Exercise goal
Copy task for the material below: print the line with "1769x995 pixels." and every line after it to the end, exactly as written, without the pictures.
#### Data for the task ####
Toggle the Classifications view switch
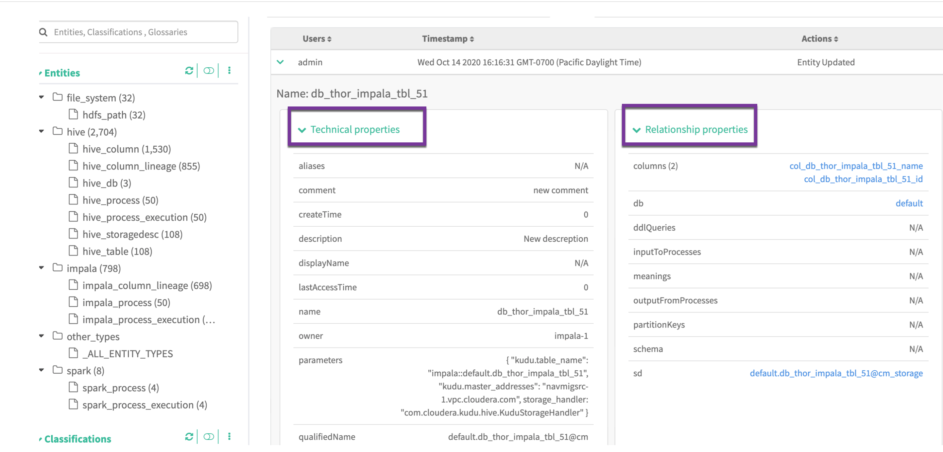This screenshot has height=452, width=943. (209, 436)
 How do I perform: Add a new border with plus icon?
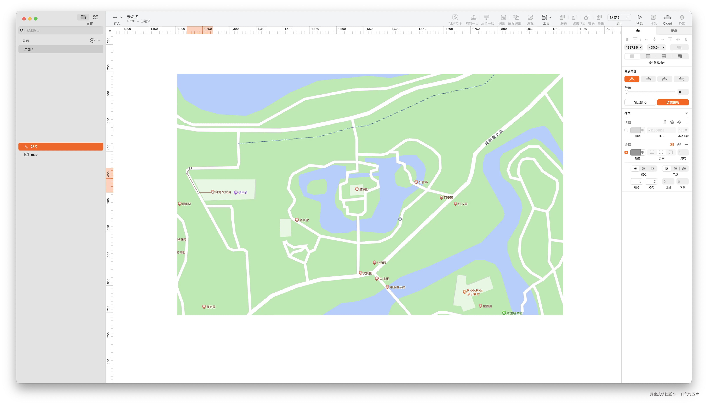point(686,145)
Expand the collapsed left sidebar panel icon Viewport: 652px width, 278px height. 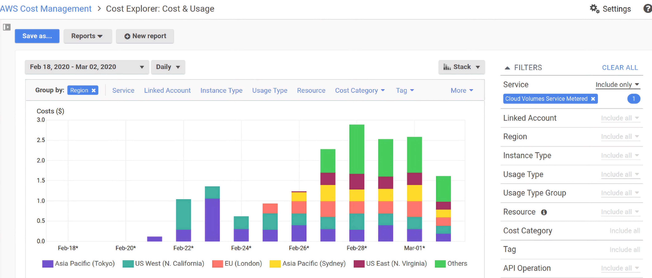pos(7,27)
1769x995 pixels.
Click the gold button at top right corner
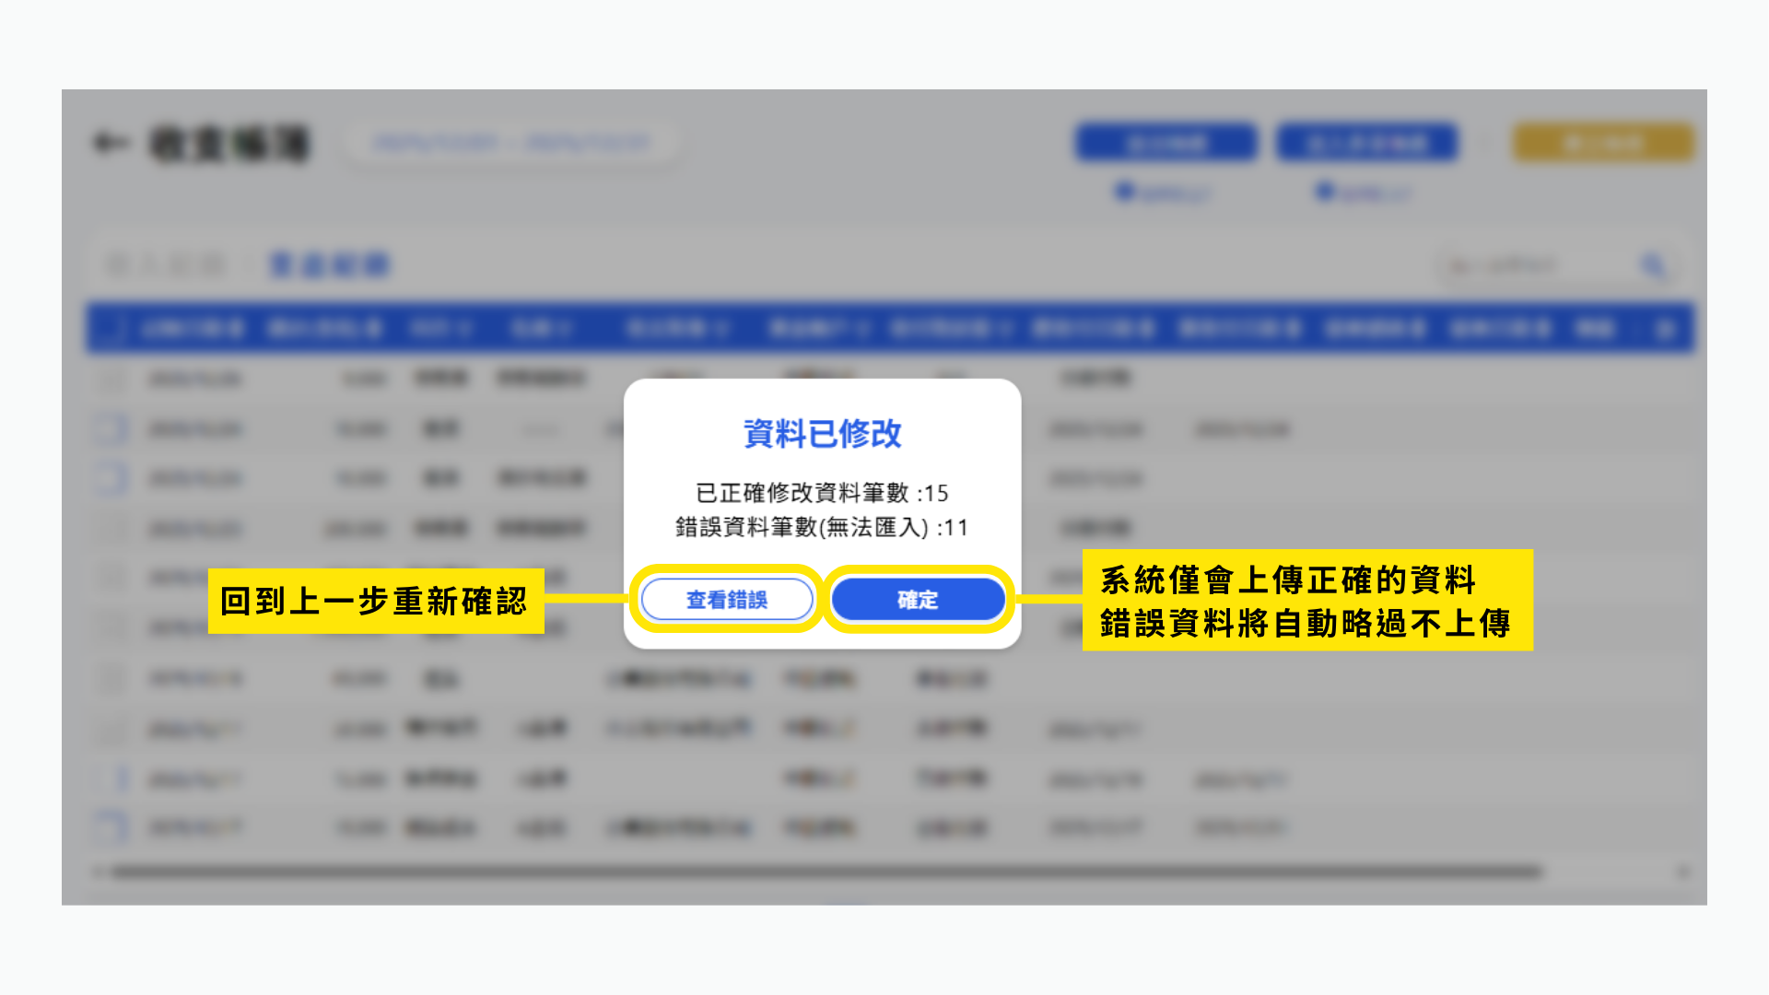coord(1603,143)
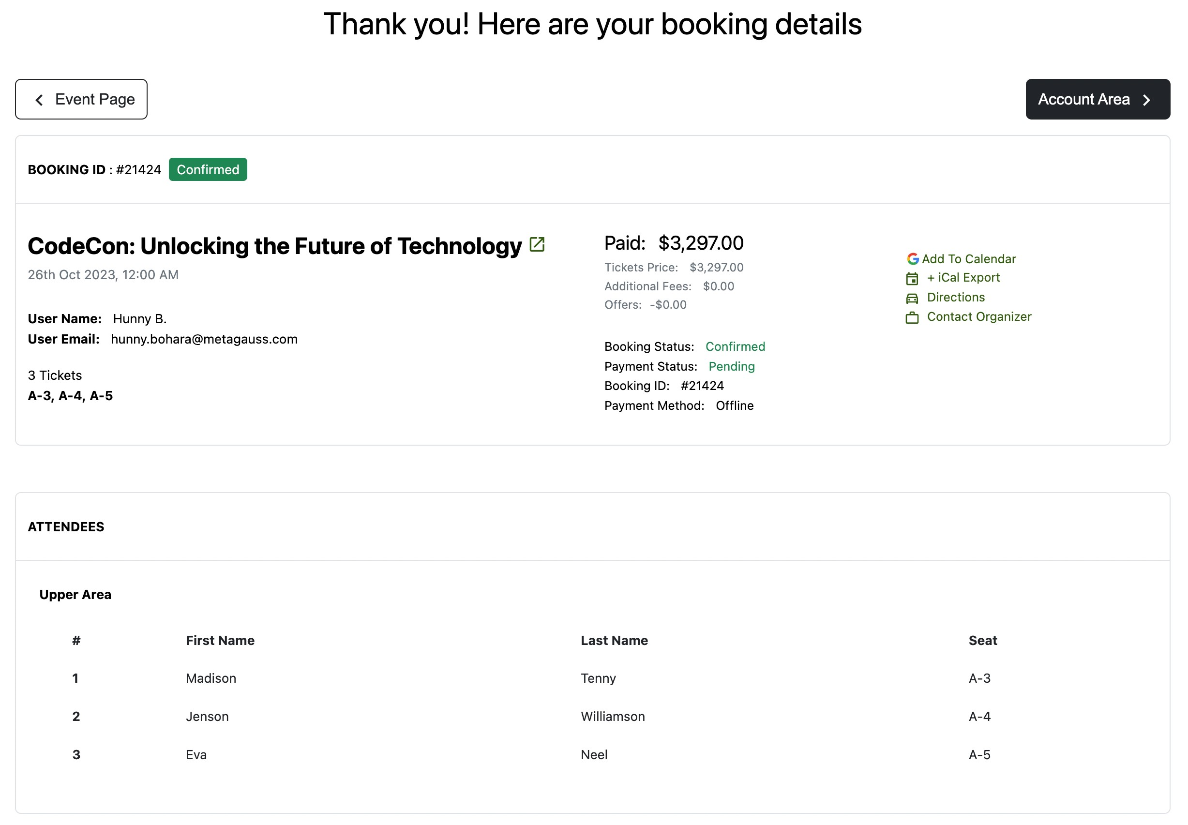Screen dimensions: 1188x825
Task: Click the Google icon near Add To Calendar
Action: 912,259
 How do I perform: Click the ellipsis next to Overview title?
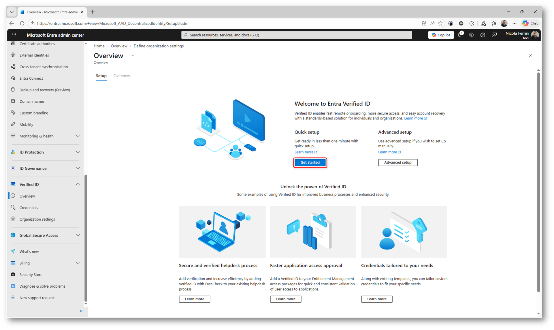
####
Task solution
1769x995 pixels.
Click the gold button at top right corner
coord(1603,143)
Screen dimensions: 1188x825
Task: Click the Google icon near Add To Calendar
Action: 912,259
 How do I perform: Click the ellipsis next to Overview title?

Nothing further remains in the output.